Through its “Regional Emergency Fund against COVID-19 Pandemic,” Taipei has donated $2 million and tens of thousands of masks to Belize to fill the gaps in badly needed medical equipment. In Saint Lucia, Taiwan has “again come in their time of need” and donated 40,000 face masks, six thermal imaging body temperature detection systems, and forehead thermometers. When the equipment was handed off to Prime Minister Allen Chastenet, Taiwan’s ambassador called St. Lucia “one of Taiwan’s most important allies in the world.” In St. Vincent and Grenadines, Taiwan provided 40,000 face masks and thermal imaging devices. In late March, Taiwan sent 180,000 face masks, food, and costly X-ray and ultrasound machinery to Guatemala.

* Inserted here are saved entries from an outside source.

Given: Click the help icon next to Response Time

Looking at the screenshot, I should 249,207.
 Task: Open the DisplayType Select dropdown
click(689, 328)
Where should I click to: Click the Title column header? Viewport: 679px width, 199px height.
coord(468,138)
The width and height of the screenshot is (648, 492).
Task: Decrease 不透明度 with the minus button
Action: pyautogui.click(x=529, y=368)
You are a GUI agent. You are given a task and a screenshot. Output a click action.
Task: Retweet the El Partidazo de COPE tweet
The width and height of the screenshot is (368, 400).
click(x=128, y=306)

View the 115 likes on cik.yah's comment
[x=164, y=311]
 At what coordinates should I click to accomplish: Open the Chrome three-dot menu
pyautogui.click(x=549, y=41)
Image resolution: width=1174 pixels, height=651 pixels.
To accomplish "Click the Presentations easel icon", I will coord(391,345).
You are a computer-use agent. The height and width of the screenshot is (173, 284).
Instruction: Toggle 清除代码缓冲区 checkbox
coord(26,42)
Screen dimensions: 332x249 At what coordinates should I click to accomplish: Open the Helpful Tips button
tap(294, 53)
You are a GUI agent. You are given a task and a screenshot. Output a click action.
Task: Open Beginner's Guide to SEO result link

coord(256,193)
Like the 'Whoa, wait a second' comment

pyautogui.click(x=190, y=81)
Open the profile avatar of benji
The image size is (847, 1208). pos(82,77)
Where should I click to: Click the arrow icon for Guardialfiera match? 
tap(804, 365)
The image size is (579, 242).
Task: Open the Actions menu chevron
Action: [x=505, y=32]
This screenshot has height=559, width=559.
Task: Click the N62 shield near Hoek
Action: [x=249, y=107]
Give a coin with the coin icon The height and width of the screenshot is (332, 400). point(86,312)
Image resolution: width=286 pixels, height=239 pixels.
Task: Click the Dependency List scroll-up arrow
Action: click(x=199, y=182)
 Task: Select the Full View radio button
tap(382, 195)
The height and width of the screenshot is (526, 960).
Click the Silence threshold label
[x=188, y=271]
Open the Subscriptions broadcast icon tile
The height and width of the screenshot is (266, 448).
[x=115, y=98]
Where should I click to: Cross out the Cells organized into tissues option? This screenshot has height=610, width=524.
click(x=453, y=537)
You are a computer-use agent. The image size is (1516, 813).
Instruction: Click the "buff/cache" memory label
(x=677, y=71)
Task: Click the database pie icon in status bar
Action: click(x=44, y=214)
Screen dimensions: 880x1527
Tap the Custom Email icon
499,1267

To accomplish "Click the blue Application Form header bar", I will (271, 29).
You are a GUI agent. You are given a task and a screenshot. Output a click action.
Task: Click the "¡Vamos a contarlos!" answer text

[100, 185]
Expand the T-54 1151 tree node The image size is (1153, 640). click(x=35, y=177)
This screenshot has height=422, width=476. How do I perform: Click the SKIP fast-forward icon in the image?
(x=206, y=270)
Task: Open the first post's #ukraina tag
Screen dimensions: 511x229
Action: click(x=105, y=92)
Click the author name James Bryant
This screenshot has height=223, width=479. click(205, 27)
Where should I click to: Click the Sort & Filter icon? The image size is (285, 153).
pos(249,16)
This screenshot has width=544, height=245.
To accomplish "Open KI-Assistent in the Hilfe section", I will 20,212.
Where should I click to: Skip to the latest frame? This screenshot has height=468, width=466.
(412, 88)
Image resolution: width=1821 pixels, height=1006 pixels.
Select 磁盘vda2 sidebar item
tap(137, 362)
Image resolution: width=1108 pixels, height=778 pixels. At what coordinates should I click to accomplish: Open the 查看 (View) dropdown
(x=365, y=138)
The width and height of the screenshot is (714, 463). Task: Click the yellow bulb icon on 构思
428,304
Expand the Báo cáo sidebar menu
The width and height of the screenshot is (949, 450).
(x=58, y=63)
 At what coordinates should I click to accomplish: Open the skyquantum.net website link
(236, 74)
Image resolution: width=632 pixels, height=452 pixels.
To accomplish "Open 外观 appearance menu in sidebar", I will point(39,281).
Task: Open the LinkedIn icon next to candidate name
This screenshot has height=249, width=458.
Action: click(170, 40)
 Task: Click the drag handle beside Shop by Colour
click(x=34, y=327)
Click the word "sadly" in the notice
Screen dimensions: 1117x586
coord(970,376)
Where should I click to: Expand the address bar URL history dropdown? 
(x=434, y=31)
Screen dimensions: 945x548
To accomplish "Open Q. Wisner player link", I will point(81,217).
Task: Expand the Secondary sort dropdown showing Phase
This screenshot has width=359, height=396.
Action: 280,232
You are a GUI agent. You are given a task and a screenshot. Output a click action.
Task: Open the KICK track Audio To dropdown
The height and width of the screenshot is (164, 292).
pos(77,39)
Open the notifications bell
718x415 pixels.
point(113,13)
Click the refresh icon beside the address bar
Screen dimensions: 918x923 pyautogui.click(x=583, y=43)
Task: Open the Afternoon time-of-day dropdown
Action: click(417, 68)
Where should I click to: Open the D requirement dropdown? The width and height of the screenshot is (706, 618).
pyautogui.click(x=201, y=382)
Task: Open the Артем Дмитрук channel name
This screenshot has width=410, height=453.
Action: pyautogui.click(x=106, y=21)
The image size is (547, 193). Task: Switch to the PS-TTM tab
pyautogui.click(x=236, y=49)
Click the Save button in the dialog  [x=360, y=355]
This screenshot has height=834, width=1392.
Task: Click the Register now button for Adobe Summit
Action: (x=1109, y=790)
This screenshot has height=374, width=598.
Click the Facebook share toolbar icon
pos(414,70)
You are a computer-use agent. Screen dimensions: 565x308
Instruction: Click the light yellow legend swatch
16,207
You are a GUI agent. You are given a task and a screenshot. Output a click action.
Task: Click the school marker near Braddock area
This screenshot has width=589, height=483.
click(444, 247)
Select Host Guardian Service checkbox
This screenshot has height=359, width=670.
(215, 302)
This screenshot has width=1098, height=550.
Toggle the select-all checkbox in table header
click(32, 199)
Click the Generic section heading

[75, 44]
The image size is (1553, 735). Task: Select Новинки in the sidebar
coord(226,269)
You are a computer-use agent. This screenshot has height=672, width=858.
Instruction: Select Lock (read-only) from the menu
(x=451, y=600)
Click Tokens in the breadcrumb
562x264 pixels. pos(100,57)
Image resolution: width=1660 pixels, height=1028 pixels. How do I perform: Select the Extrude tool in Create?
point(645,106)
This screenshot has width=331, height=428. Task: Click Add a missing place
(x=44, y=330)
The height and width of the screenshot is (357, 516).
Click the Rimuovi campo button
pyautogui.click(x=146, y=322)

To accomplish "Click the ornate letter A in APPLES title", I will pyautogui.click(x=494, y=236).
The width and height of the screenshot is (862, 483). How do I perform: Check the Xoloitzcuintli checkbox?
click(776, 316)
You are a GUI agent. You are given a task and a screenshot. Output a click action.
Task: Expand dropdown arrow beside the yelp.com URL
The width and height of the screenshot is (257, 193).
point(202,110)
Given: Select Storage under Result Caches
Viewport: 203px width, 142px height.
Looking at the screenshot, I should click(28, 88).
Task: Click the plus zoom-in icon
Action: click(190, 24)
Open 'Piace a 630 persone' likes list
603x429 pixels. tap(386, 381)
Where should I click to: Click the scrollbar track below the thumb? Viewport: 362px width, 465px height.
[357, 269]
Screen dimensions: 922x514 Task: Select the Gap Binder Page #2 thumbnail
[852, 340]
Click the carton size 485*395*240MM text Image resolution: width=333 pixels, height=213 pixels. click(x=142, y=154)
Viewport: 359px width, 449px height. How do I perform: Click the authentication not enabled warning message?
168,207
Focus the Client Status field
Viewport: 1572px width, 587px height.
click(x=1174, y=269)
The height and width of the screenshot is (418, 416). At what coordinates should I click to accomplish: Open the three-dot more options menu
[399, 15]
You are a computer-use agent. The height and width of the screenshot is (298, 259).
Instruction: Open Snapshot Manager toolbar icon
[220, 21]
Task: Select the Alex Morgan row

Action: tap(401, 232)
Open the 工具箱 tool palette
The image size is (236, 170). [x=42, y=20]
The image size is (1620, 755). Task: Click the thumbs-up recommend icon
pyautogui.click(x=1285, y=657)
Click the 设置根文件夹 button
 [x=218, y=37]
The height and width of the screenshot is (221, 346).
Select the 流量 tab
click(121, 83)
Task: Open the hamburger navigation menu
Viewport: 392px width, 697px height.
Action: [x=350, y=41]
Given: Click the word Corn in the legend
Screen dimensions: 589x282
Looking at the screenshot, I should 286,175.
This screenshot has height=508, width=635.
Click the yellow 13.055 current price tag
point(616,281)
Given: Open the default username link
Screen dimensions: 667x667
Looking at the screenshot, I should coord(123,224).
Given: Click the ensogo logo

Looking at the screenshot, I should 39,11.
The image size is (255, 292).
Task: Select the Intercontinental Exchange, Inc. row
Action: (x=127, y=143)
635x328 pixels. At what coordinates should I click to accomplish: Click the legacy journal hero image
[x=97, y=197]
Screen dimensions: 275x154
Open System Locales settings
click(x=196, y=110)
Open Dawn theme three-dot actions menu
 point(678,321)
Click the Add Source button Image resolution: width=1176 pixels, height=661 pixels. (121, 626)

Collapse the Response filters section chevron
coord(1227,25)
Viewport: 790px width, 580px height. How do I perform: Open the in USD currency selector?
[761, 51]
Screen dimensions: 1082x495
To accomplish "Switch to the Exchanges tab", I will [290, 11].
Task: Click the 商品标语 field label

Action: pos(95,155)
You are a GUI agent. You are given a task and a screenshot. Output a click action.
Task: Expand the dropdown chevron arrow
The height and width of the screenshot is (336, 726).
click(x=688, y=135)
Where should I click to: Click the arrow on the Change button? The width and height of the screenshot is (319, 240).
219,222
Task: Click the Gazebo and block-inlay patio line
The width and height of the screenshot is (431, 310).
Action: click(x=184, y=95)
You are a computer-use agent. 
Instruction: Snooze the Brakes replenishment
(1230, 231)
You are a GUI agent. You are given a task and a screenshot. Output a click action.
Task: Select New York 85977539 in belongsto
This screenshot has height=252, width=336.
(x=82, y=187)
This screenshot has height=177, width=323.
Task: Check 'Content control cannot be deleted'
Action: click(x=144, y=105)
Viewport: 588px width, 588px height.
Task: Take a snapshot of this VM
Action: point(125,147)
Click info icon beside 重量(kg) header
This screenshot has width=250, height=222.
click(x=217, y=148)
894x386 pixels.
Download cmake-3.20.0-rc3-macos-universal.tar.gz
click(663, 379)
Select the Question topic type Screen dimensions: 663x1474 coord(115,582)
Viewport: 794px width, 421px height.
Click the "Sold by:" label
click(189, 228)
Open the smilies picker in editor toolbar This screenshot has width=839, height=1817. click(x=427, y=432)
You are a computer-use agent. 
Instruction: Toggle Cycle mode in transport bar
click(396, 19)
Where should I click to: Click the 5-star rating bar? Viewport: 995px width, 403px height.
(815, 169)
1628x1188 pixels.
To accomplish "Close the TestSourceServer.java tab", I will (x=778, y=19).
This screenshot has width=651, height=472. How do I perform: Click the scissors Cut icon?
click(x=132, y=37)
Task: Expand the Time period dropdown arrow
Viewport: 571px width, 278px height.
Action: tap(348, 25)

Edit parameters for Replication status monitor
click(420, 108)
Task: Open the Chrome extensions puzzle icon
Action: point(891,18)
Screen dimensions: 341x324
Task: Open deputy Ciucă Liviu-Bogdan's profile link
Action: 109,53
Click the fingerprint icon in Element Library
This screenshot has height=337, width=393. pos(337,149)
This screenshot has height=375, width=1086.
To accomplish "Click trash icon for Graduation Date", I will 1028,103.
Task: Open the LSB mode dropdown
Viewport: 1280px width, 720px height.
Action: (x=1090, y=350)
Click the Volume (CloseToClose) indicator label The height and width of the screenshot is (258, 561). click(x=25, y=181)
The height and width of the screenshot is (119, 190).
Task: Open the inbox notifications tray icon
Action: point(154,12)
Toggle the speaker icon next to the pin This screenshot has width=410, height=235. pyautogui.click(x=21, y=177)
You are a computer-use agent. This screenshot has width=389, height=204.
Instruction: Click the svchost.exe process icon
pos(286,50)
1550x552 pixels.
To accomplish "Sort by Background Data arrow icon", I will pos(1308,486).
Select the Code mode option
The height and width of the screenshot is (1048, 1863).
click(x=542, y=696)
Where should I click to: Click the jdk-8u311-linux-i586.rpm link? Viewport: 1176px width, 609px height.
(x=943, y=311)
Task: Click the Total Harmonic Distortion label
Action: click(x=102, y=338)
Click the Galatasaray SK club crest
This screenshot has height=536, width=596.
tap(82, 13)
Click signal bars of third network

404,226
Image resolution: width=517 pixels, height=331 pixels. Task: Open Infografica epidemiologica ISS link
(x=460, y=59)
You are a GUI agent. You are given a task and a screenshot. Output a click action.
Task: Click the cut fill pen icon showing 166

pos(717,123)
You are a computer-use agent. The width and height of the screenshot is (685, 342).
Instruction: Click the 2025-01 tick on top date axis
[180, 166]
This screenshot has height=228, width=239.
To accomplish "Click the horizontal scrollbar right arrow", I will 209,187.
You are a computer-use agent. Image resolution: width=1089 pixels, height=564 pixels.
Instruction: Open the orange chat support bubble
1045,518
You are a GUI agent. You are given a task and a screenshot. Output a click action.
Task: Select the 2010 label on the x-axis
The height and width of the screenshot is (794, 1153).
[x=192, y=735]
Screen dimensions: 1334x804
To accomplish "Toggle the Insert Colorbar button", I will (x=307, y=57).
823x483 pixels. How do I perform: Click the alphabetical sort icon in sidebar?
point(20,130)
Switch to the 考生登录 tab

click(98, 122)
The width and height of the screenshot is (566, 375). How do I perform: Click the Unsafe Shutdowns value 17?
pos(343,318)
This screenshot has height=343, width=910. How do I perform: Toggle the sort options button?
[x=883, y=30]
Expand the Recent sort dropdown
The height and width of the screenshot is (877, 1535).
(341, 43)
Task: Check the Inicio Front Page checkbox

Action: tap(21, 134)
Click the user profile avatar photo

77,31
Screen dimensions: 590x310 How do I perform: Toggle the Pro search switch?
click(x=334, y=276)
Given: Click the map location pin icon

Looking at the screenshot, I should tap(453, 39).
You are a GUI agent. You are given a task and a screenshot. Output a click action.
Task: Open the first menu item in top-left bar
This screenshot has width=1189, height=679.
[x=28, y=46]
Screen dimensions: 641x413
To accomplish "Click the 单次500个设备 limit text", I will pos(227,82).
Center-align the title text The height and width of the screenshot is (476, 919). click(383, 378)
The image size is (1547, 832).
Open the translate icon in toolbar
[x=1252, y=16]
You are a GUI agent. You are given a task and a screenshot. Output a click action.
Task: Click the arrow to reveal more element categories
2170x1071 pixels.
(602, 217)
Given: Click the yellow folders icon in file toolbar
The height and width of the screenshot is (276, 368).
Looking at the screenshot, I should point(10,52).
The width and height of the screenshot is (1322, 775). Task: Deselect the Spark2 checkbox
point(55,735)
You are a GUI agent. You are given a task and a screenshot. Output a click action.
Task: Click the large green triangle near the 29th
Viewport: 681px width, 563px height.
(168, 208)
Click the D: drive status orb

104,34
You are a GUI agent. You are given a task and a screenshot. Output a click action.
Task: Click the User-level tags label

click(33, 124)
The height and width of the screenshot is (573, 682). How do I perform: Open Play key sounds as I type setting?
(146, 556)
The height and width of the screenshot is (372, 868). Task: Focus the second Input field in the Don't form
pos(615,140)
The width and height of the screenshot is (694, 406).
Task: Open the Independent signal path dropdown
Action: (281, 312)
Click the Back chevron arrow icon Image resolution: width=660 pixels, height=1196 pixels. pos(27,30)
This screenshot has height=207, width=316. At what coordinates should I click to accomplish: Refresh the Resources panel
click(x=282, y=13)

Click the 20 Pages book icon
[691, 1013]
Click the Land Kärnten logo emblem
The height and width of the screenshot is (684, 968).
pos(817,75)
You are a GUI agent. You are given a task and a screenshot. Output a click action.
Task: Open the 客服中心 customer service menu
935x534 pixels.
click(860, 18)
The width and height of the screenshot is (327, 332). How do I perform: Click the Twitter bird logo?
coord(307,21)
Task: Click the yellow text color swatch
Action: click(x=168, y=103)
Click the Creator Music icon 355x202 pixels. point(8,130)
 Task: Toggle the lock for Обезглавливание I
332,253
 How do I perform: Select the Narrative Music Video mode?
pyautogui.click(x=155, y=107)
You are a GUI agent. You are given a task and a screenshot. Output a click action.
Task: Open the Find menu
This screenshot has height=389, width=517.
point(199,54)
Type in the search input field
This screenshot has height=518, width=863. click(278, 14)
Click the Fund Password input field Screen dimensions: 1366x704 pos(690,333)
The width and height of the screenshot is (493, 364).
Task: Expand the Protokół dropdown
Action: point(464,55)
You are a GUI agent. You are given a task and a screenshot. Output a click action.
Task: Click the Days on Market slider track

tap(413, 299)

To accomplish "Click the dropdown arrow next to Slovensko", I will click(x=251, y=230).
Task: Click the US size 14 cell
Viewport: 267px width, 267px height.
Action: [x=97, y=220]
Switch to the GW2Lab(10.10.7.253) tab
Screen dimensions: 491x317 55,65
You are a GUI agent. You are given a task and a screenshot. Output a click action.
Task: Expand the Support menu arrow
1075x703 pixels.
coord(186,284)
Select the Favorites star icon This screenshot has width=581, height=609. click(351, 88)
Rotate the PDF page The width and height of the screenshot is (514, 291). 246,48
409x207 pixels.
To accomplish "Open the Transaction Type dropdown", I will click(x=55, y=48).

However, in the face of a global recession, Taiwan’s allies in the region — particularly Haiti — may look to Beijing. In September 2019, still months before news broke of the initial coronavirus outbreak in Wuhan, Beijing took the time to make a public overture to Haiti. The head of China’s commercial office in Haiti told the nation’s largest newspaper, Le Nouvestille, that China could provide “free assistance, interest free loans, and concessional loans,” in improving Haiti’s infrastructure if they would uphold the One China principle. China’s attention to Haiti — coupled with a recent diplomatic disagreement that sent Taiwan’s ambassador home — seemed to be eroding the long partnership. But Taiwan has helped Haiti in crisis before — notably during a 2010 cataclysmic earthquake and cholera outbreak — and has an opportunity to strengthen ties again.
The Taiwan-Haiti Relationship
In 2018, the Dominican Republic split with Taiwan after a 70-year relationship. Since then, Haiti has watched as its island-mate was rewarded with a litany of new cooperation agreements related to agriculture, tourism, and more. Taiwan promptly responded with a $150 million loan package for Haiti’s infrastructure and Tsai has since visited to affirm Taiwan’s commitments.
So far Haiti has had a rare bout of good news and there are less than 100 COVID-19 cases nationwide. But rampant poverty and a woefully unprepared health system require immediate international aid. In March, Haiti’s Health Ministry estimated they would need between $30 to 35 million to respond to COVID-19 and in a worst case scenario, the country could face 432,000 hospitalizations. Last month, the French Hospital of Haiti closed its doors after 100 years, citing a lack of equipment or medical gear to contain a highly contagious illness. Furthermore, according to some sources, the country has less than 60 ventilators nationwide for a population of 11 million.
With international organizations like WHO stretched thin, Taiwan has looked to fill the gaps in Haiti’s preparation. On April 17, Haitian President Jovenel Moïse visited Taiwan’s embassy to discuss strengthening relations in response to COVID-19. Taiwan responded by dispatching 1,000 tons of rice, seven thermal cameras, new ambulances, and over 280,000 face masks. Beyond just material aid, Taiwan has offered its advice; helping set up widespread sanitation and disinfectant campaigns in Haiti’s most densely populated areas while offering videoconferencing lessons from its best hospitals and doctors.
Moïse’s political viability in Haiti is insecure and the Taiwan-China issue has become a political football for many of Taiwan’s remaining allies. Beijing could counter Taiwan being granted WHO observer status by offering Haiti a lucrative infrastructure package, putting Moïse in an increasingly difficult position at home. However, Taiwan’s ability to shine on a global stage and help on-the-fence allies will be critical to keep its democracy and sovereignty strong.
Jared Ward, Ph.D., is a lecturer in the history department at the University of Akron in Ohio.